§ Aim of the exercise:
Please swap "computer-use agent" for "desktop automation agent" everywhere in the listing below and reproduce it with no other changes.

§ Given data:
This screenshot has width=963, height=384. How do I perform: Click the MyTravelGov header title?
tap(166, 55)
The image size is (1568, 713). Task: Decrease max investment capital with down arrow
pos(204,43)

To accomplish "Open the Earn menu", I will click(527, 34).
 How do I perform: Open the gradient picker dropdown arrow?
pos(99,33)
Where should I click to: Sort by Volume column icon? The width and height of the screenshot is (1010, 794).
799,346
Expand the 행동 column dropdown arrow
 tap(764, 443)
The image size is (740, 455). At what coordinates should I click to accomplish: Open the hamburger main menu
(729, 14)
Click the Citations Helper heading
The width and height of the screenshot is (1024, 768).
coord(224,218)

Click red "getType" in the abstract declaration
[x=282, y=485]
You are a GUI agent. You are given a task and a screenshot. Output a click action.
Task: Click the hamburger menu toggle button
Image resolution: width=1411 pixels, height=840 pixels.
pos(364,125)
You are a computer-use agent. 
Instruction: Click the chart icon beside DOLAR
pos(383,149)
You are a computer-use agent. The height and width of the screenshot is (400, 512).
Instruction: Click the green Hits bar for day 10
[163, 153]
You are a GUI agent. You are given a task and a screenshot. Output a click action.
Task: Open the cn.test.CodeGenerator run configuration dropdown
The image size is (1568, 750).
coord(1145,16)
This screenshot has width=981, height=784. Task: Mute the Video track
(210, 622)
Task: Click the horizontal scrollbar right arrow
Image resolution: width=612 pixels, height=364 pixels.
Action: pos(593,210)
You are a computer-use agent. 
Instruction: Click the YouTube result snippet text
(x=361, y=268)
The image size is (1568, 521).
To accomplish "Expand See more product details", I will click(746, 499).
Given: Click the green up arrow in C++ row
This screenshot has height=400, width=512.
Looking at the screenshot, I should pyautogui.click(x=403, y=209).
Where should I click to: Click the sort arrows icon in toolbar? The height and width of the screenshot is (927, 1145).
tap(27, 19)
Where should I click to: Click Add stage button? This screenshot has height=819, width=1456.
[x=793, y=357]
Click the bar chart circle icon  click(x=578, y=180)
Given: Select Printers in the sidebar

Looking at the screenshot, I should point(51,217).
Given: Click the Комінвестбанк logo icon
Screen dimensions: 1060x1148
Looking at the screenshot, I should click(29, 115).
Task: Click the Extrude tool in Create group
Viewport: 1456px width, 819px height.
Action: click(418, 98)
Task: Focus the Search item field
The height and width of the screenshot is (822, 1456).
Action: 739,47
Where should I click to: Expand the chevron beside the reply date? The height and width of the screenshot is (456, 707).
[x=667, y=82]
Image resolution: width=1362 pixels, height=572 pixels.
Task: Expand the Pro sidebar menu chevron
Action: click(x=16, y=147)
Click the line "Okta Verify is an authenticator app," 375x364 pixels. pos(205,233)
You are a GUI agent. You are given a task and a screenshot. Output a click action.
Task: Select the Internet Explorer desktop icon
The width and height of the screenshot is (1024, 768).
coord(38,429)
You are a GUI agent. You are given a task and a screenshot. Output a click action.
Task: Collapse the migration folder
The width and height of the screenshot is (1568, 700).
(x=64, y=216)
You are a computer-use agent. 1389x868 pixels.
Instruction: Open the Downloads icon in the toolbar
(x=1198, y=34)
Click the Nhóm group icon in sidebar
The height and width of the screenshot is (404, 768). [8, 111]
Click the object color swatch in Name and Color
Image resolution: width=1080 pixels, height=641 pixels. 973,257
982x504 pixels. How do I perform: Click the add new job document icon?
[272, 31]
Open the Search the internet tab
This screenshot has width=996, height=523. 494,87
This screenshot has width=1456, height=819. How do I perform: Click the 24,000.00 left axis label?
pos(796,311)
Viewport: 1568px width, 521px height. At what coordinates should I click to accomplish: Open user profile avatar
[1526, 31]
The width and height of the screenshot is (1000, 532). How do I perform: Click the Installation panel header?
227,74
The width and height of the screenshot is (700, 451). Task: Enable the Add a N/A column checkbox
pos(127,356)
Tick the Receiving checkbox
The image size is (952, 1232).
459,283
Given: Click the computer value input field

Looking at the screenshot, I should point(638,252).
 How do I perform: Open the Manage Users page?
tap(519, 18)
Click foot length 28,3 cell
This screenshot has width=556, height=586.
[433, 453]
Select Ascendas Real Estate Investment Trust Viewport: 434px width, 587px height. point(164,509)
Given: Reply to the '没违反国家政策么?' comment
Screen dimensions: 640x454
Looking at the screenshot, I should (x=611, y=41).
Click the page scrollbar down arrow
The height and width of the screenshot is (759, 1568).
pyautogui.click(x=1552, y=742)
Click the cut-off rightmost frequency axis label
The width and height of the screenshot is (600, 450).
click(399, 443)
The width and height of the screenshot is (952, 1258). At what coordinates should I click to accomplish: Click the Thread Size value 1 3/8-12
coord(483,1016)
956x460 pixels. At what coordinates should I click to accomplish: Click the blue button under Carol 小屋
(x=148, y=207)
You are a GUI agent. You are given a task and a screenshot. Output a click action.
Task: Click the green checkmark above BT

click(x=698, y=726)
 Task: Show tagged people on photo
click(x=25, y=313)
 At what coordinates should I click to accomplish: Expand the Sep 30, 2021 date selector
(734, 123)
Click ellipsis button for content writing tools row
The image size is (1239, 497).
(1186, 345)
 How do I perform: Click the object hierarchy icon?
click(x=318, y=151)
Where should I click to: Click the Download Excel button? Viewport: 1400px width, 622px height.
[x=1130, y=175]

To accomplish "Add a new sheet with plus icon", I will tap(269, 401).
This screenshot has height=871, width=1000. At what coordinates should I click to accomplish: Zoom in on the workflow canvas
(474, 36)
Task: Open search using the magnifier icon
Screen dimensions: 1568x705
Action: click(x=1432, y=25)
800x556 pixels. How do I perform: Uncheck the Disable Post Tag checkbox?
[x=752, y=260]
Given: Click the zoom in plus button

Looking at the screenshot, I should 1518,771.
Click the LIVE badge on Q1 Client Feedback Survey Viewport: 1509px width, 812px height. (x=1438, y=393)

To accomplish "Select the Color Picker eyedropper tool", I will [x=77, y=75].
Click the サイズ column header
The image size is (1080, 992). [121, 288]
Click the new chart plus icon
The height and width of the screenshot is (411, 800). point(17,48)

§ Answer to this exercise:
This screenshot has width=963, height=384. How do I perform: Click the MyTravelGov header title?
tap(166, 55)
The image size is (1568, 713). Task: Decrease max investment capital with down arrow
pos(204,43)

To accomplish "Open the Earn menu", I will click(527, 34).
 How do I perform: Open the gradient picker dropdown arrow?
pos(99,33)
Where should I click to: Sort by Volume column icon? The width and height of the screenshot is (1010, 794).
799,346
Expand the 행동 column dropdown arrow
 tap(764, 443)
The image size is (740, 455). At what coordinates should I click to accomplish: Open the hamburger main menu
(729, 14)
Click the Citations Helper heading
The width and height of the screenshot is (1024, 768).
coord(224,218)

Click red "getType" in the abstract declaration
[x=282, y=485]
You are a GUI agent. You are given a task and a screenshot. Output a click action.
Task: Click the hamburger menu toggle button
Image resolution: width=1411 pixels, height=840 pixels.
pos(364,125)
You are a desktop automation agent. 
Instruction: Click the chart icon beside DOLAR
pos(383,149)
You are a desktop automation agent. The height and width of the screenshot is (400, 512).
Instruction: Click the green Hits bar for day 10
[163, 153]
You are a GUI agent. You are given a task and a screenshot. Output a click action.
Task: Open the cn.test.CodeGenerator run configuration dropdown
The image size is (1568, 750).
coord(1145,16)
This screenshot has width=981, height=784. Task: Mute the Video track
(210, 622)
Task: Click the horizontal scrollbar right arrow
Image resolution: width=612 pixels, height=364 pixels.
Action: pos(593,210)
You are a desktop automation agent. 
Instruction: Click the YouTube result snippet text
(x=361, y=268)
The image size is (1568, 521).
To accomplish "Expand See more product details", I will click(746, 499).
Given: Click the green up arrow in C++ row
This screenshot has height=400, width=512.
Looking at the screenshot, I should pyautogui.click(x=403, y=209).
Where should I click to: Click the sort arrows icon in toolbar? The height and width of the screenshot is (927, 1145).
tap(27, 19)
Where should I click to: Click Add stage button? This screenshot has height=819, width=1456.
[x=793, y=357]
Click the bar chart circle icon  click(x=578, y=180)
Given: Select Printers in the sidebar

Looking at the screenshot, I should point(51,217).
Given: Click the Комінвестбанк logo icon
Screen dimensions: 1060x1148
Looking at the screenshot, I should click(29, 115).
Task: Click the Extrude tool in Create group
Viewport: 1456px width, 819px height.
Action: click(418, 98)
Task: Focus the Search item field
The height and width of the screenshot is (822, 1456).
Action: 739,47
Where should I click to: Expand the chevron beside the reply date? The height and width of the screenshot is (456, 707).
[x=667, y=82]
Image resolution: width=1362 pixels, height=572 pixels.
Task: Expand the Pro sidebar menu chevron
Action: click(x=16, y=147)
Click the line "Okta Verify is an authenticator app," 375x364 pixels. pos(205,233)
You are a GUI agent. You are given a task and a screenshot. Output a click action.
Task: Select the Internet Explorer desktop icon
The width and height of the screenshot is (1024, 768).
coord(38,429)
You are a GUI agent. You are given a task and a screenshot. Output a click action.
Task: Collapse the migration folder
The width and height of the screenshot is (1568, 700).
(x=64, y=216)
You are a desktop automation agent. 1389x868 pixels.
Instruction: Open the Downloads icon in the toolbar
(x=1198, y=34)
Click the Nhóm group icon in sidebar
The height and width of the screenshot is (404, 768). [8, 111]
Click the object color swatch in Name and Color
Image resolution: width=1080 pixels, height=641 pixels. 973,257
982x504 pixels. How do I perform: Click the add new job document icon?
[272, 31]
Open the Search the internet tab
This screenshot has width=996, height=523. 494,87
This screenshot has width=1456, height=819. How do I perform: Click the 24,000.00 left axis label?
pos(796,311)
Viewport: 1568px width, 521px height. At what coordinates should I click to accomplish: Open user profile avatar
[1526, 31]
The width and height of the screenshot is (1000, 532). How do I perform: Click the Installation panel header?
227,74
The width and height of the screenshot is (700, 451). Task: Enable the Add a N/A column checkbox
pos(127,356)
Tick the Receiving checkbox
The image size is (952, 1232).
459,283
Given: Click the computer value input field

Looking at the screenshot, I should point(638,252).
 How do I perform: Open the Manage Users page?
tap(519, 18)
Click foot length 28,3 cell
This screenshot has width=556, height=586.
[433, 453]
Select Ascendas Real Estate Investment Trust Viewport: 434px width, 587px height. point(164,509)
Given: Reply to the '没违反国家政策么?' comment
Screen dimensions: 640x454
Looking at the screenshot, I should (x=611, y=41).
Click the page scrollbar down arrow
The height and width of the screenshot is (759, 1568).
pyautogui.click(x=1552, y=742)
Click the cut-off rightmost frequency axis label
The width and height of the screenshot is (600, 450).
click(399, 443)
The width and height of the screenshot is (952, 1258). At what coordinates should I click to accomplish: Click the Thread Size value 1 3/8-12
coord(483,1016)
956x460 pixels. At what coordinates should I click to accomplish: Click the blue button under Carol 小屋
(x=148, y=207)
You are a GUI agent. You are given a task and a screenshot. Output a click action.
Task: Click the green checkmark above BT

click(x=698, y=726)
 Task: Show tagged people on photo
click(x=25, y=313)
 At what coordinates should I click to accomplish: Expand the Sep 30, 2021 date selector
(734, 123)
Click ellipsis button for content writing tools row
The image size is (1239, 497).
(1186, 345)
 How do I perform: Click the object hierarchy icon?
click(x=318, y=151)
Where should I click to: Click the Download Excel button? Viewport: 1400px width, 622px height.
[x=1130, y=175]

To accomplish "Add a new sheet with plus icon", I will tap(269, 401).
This screenshot has height=871, width=1000. At what coordinates should I click to accomplish: Zoom in on the workflow canvas
(474, 36)
Task: Open search using the magnifier icon
Screen dimensions: 1568x705
Action: click(x=1432, y=25)
800x556 pixels. How do I perform: Uncheck the Disable Post Tag checkbox?
[x=752, y=260]
Given: Click the zoom in plus button

Looking at the screenshot, I should 1518,771.
Click the LIVE badge on Q1 Client Feedback Survey Viewport: 1509px width, 812px height. (x=1438, y=393)

To accomplish "Select the Color Picker eyedropper tool", I will [x=77, y=75].
Click the サイズ column header
The image size is (1080, 992). [121, 288]
Click the new chart plus icon
The height and width of the screenshot is (411, 800). point(17,48)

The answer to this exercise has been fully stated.